__Stored records__
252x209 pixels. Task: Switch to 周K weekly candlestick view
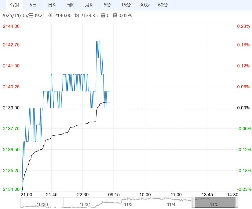(x=70, y=5)
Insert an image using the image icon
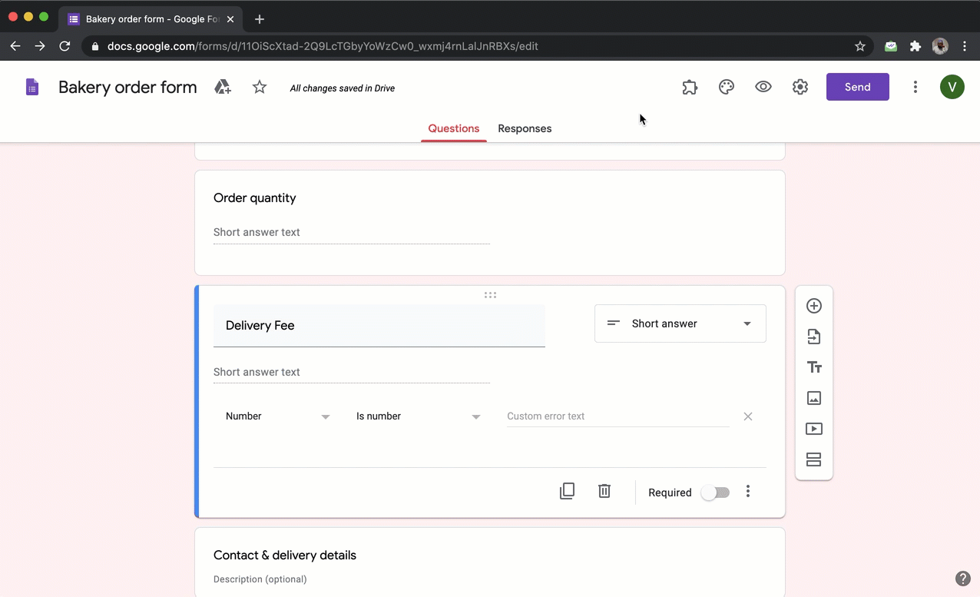Image resolution: width=980 pixels, height=597 pixels. point(813,398)
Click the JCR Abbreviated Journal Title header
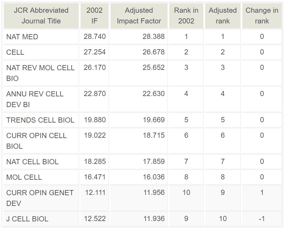The image size is (284, 230). pos(41,16)
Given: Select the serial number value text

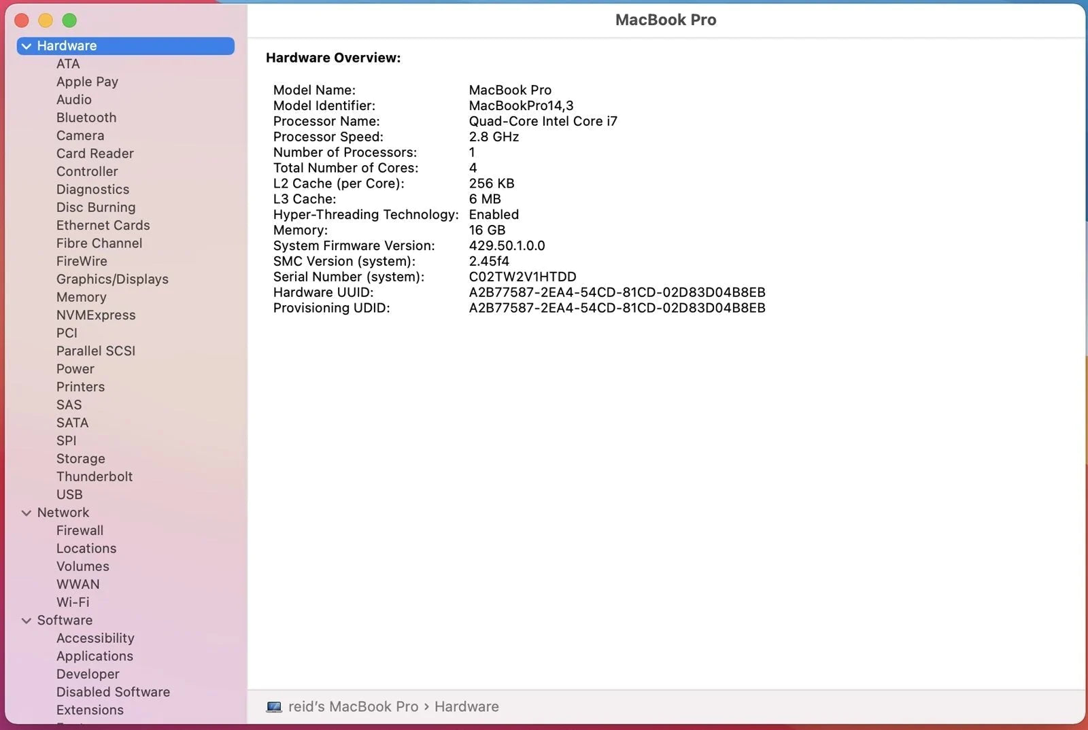Looking at the screenshot, I should (522, 277).
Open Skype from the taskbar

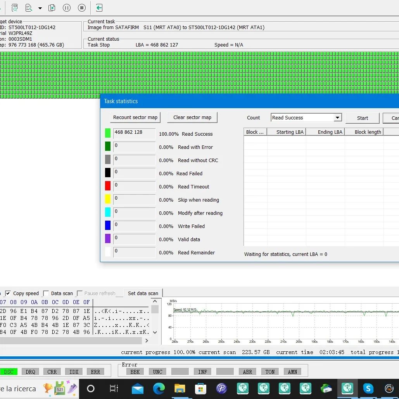pyautogui.click(x=368, y=389)
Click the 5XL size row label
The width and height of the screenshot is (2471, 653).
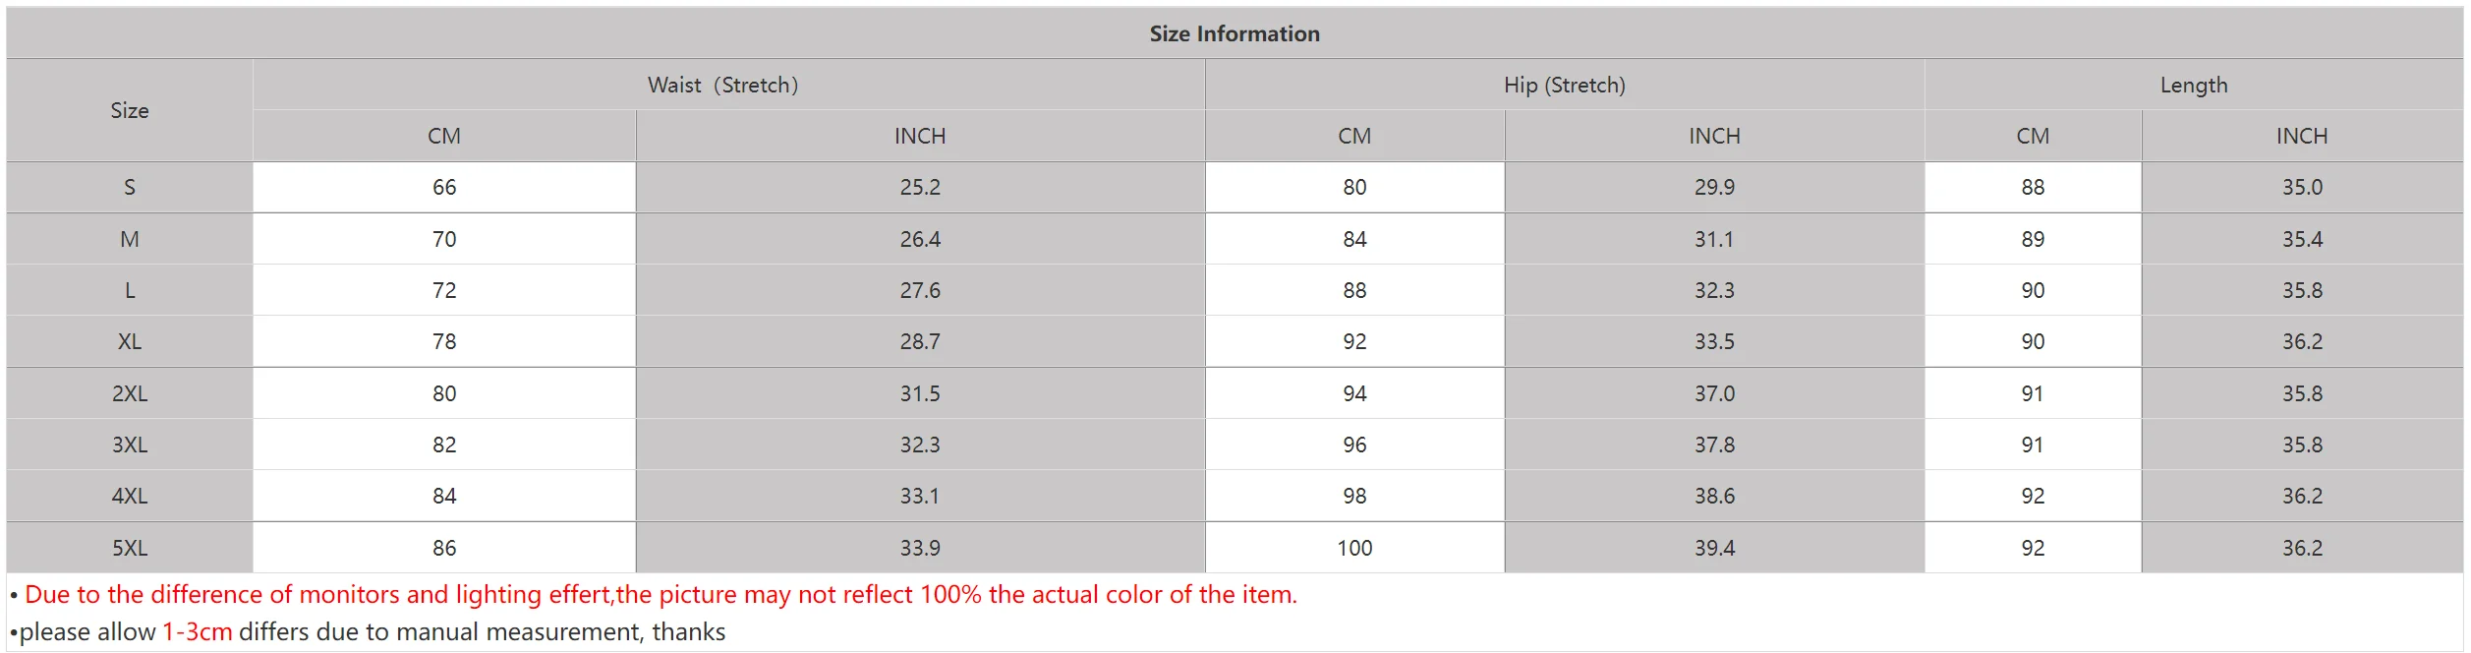point(130,549)
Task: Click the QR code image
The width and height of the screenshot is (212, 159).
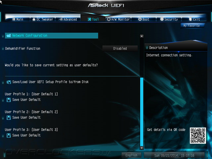Action: tap(198, 135)
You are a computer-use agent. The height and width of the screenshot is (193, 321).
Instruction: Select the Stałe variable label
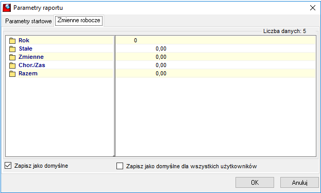(26, 49)
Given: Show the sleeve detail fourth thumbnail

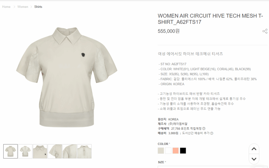Looking at the screenshot, I should (55, 151).
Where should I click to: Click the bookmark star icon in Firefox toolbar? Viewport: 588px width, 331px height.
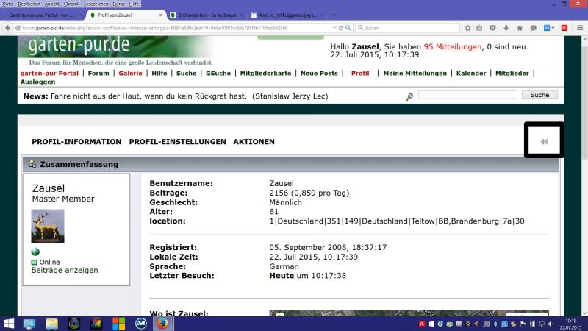pyautogui.click(x=467, y=28)
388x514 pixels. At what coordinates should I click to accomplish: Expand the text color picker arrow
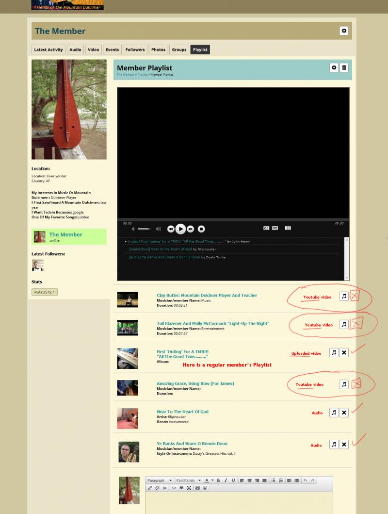pos(212,481)
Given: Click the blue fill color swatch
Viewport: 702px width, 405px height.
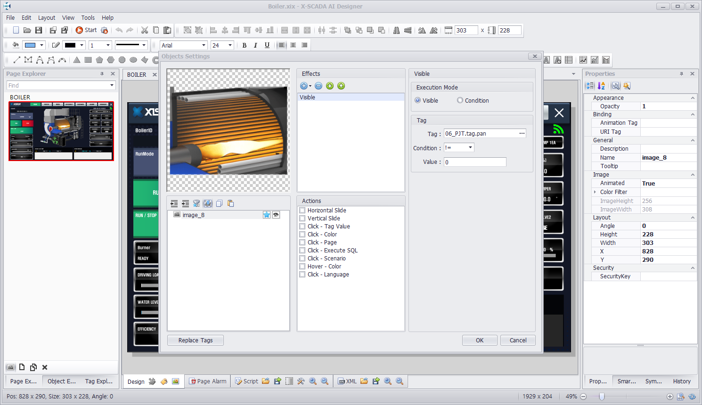Looking at the screenshot, I should pos(30,45).
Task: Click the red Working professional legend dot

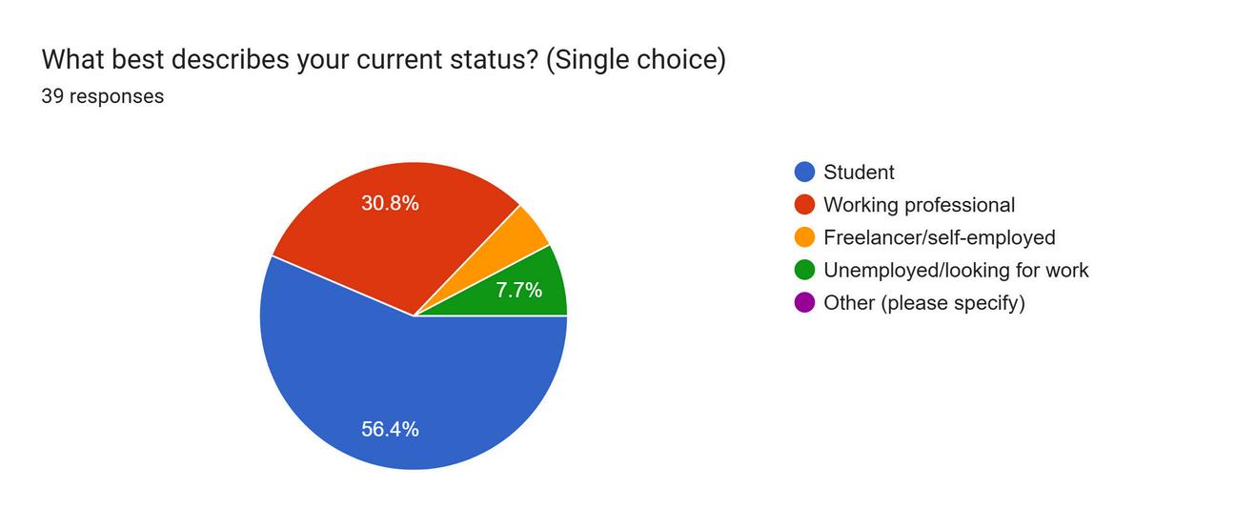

__TRY IT__
Give back each line above exactly, with pictures dropped.

__RESULT__
252x209 pixels. Task: Switch to 周K weekly candlestick view
(x=70, y=5)
Insert an image using the image icon
Image resolution: width=980 pixels, height=597 pixels. point(813,398)
Click the JCR Abbreviated Journal Title header
The image size is (284, 230). pos(41,16)
Given: Select the serial number value text

Looking at the screenshot, I should (522, 277).
Open Skype from the taskbar

pyautogui.click(x=368, y=389)
Click the 5XL size row label
The width and height of the screenshot is (2471, 653).
point(130,549)
Task: Click the QR code image
The width and height of the screenshot is (212, 159).
Action: tap(198, 135)
You are a computer-use agent. The height and width of the screenshot is (193, 321).
Instruction: Select the Stałe variable label
(26, 49)
Given: Show the sleeve detail fourth thumbnail

Looking at the screenshot, I should (55, 151).
Where should I click to: Click the bookmark star icon in Firefox toolbar? Viewport: 588px width, 331px height.
pyautogui.click(x=467, y=28)
388x514 pixels. At what coordinates should I click to accomplish: Expand the text color picker arrow
pos(212,481)
Given: Click the blue fill color swatch
Viewport: 702px width, 405px height.
Looking at the screenshot, I should pos(30,45).
Task: Click the red Working professional legend dot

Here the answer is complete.